[START OF Supplied records]

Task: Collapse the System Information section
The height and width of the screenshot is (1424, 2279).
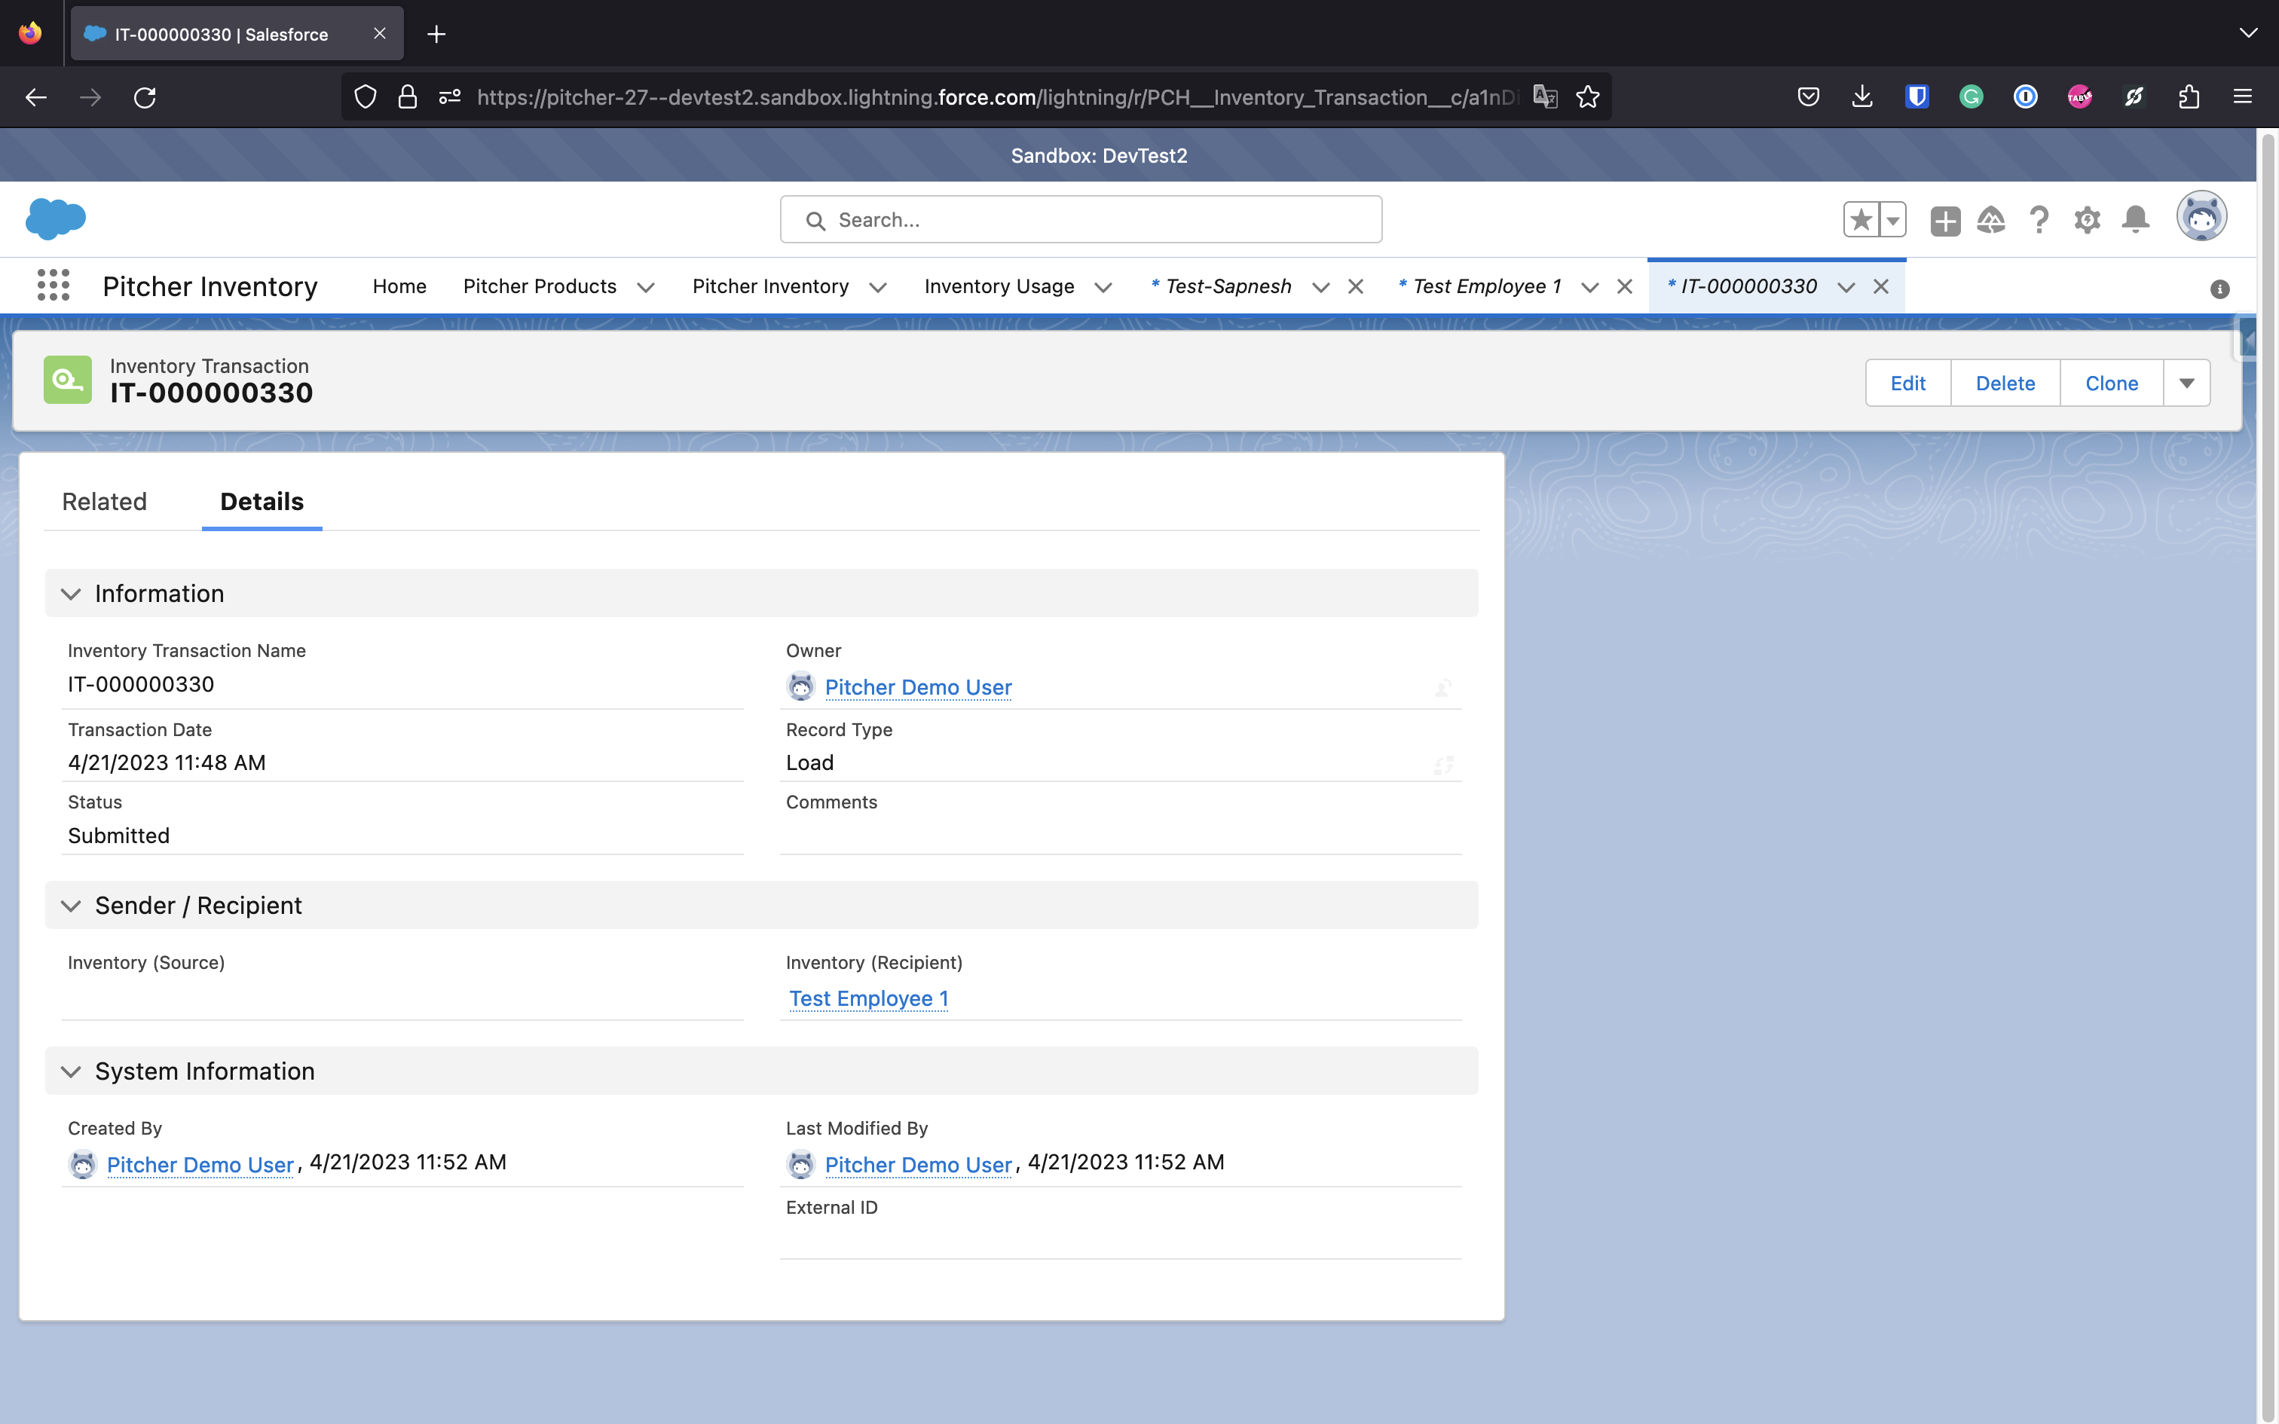Action: pyautogui.click(x=71, y=1071)
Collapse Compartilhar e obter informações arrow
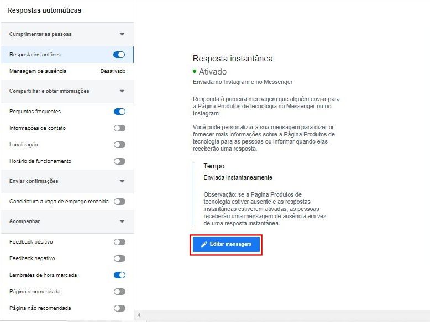Viewport: 430px width, 322px height. [x=122, y=91]
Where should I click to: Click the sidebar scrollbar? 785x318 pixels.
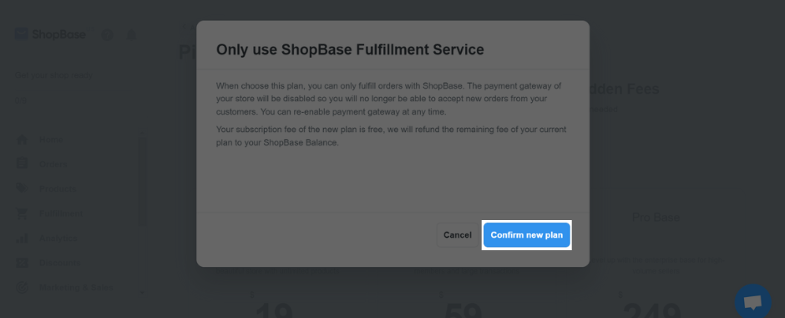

[END OF Supplied records]

▸ Task statement:
Render every line of text in the material above as a numbered list, skipping blank lines and leaving out the pictures.

▸ Answer in full:
1. Task: Collapse the System Information section
2. The height and width of the screenshot is (1424, 2279).
3. Action: pyautogui.click(x=71, y=1071)
4. Collapse Compartilhar e obter informações arrow
5. Viewport: 430px width, 322px height. [x=122, y=91]
6. Where should I click to: Click the sidebar scrollbar? 785x318 pixels.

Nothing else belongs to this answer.